Uncle Silas eBook

This eBook from the Gutenberg Project consists of approximately 618 pages of information about Uncle Silas.

Uncle Silas eBook

This eBook from the Gutenberg Project consists of approximately 618 pages of information about Uncle Silas.

’Well, you will see the result was quite enough to justify them in saying as they did, that he died by his own hand.  The window was found fastened with a screw on the inside, as it had been when the chambermaid had arranged it at nine o’-clock; no one could have entered through it.  Besides, it was on the third story, and the rooms are lofty, so it stood at a great height from the ground, and there was no ladder long enough to reach it.  The house is built in the form of a hollow square, and Mr. Charke’s room looked into the narrow court-yard within.  There is but one door leading into this, and it did not show any sign of having been open for years.  The door was locked upon the inside, and the key in the lock, so that nobody could have made an entrance that way either, for it was impossible, you see, to unlock the door from the outside.’  ’And how could they affect to question anything so clear?’ I asked.

’There did come, nevertheless, a kind of mist over the subject, which gave those who chose to talk unpleasantly an opportunity of insinuating suspicions, though they could not themselves find the clue of the mystery.  In the first place, it appeared that he had gone to bed very tipsy, and that he was heard sing ing and noisy in his room while getting to bed—­not the mood in which men make away with themselves.  Then, although his own razor was found in that dreadful blood (it is shocking to have to hear all this) near his right hand, the fingers of his left were cut to the bone.  Then the memorandum book in which his bets were noted was nowhere to be found.  That, you know, was very odd.  His keys were there attached to a chain.  He wore a great deal of gold and trinkets.  I saw him, wretched man, on the course.  They had got off their horses.  He and your uncle were walking on the course.’

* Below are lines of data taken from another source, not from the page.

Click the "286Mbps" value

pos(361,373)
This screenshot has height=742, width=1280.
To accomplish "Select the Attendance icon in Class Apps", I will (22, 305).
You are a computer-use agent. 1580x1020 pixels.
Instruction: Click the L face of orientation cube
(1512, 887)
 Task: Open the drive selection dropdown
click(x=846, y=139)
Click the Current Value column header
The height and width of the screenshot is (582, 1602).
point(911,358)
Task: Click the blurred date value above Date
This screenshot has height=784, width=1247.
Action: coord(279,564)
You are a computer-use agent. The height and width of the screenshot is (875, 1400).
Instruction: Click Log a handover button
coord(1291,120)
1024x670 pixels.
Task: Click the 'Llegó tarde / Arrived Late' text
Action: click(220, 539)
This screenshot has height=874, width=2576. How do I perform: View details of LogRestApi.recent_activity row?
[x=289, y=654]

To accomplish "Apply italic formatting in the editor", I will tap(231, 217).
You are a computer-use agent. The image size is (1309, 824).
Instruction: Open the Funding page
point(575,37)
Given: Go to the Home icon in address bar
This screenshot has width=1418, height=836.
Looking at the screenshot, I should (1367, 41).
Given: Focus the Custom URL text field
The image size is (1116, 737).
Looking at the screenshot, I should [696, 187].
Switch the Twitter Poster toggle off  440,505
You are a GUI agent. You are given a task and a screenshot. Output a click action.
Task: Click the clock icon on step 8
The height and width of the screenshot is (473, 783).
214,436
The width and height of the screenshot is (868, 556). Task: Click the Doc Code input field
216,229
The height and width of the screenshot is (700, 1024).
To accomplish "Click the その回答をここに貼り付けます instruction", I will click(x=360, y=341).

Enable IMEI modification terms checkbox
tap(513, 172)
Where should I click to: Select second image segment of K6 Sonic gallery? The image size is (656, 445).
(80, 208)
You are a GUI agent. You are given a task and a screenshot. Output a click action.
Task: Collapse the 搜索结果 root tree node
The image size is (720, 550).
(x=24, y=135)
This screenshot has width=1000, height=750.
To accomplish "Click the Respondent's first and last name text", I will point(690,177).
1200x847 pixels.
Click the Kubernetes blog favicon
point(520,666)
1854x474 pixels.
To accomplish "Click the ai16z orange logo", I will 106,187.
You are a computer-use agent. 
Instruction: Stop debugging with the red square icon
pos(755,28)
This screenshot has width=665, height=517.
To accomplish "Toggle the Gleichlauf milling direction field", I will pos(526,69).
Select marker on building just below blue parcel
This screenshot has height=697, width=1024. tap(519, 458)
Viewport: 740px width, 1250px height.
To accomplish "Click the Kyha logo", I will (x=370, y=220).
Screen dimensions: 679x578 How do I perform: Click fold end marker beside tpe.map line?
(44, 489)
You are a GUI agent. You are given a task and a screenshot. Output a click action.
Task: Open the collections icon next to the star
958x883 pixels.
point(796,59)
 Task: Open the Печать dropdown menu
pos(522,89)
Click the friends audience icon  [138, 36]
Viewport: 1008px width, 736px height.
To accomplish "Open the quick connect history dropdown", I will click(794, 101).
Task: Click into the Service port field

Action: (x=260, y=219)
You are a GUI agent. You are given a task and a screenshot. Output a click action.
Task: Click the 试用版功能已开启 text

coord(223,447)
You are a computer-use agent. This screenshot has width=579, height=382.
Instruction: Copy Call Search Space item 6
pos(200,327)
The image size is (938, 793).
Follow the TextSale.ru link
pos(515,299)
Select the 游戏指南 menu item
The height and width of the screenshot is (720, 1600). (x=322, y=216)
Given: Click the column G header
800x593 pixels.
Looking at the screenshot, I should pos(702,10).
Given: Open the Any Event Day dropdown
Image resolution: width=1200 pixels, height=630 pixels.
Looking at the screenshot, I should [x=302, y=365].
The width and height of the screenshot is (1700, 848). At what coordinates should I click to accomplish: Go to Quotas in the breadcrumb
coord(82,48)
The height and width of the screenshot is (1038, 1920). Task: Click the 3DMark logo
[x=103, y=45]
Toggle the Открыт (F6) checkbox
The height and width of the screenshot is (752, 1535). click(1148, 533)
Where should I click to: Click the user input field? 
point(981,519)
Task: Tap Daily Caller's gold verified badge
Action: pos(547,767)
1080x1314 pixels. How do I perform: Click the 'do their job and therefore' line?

‘Did he look like a gentleman?’ I inquired, as I dare say, other young ladies would.

’He looked like a Jew, my dear.  He had a horrid brown coat with a velvet cape, curling black hair over his collar, and great whiskers, very high shoulders, and he was puffing a cigar straight up into the air.  I was shocked to see Silas in such company.’

‘And did his keys discover anything?’ I asked.

’On opening his travelling desk and a small japanned box within it a vast deal less money was found than was expected—­in fact, very little.  Your uncle said that he had won some of it the night before at play, and that Charke complained to him when tipsy of having had severe losses to counterbalance his gains on the races.  Besides, he had been paid but a small part of those gains.  About his book it appeared that there were little notes of bets on the backs of letters, and it was said that he sometimes made no other memorandum of his wagers—­but this was disputed—­and among those notes there was not one referring to Silas.  But, then, there was an omission of all allusion to his transactions with two other well-known gentlemen.  So that was not singular.’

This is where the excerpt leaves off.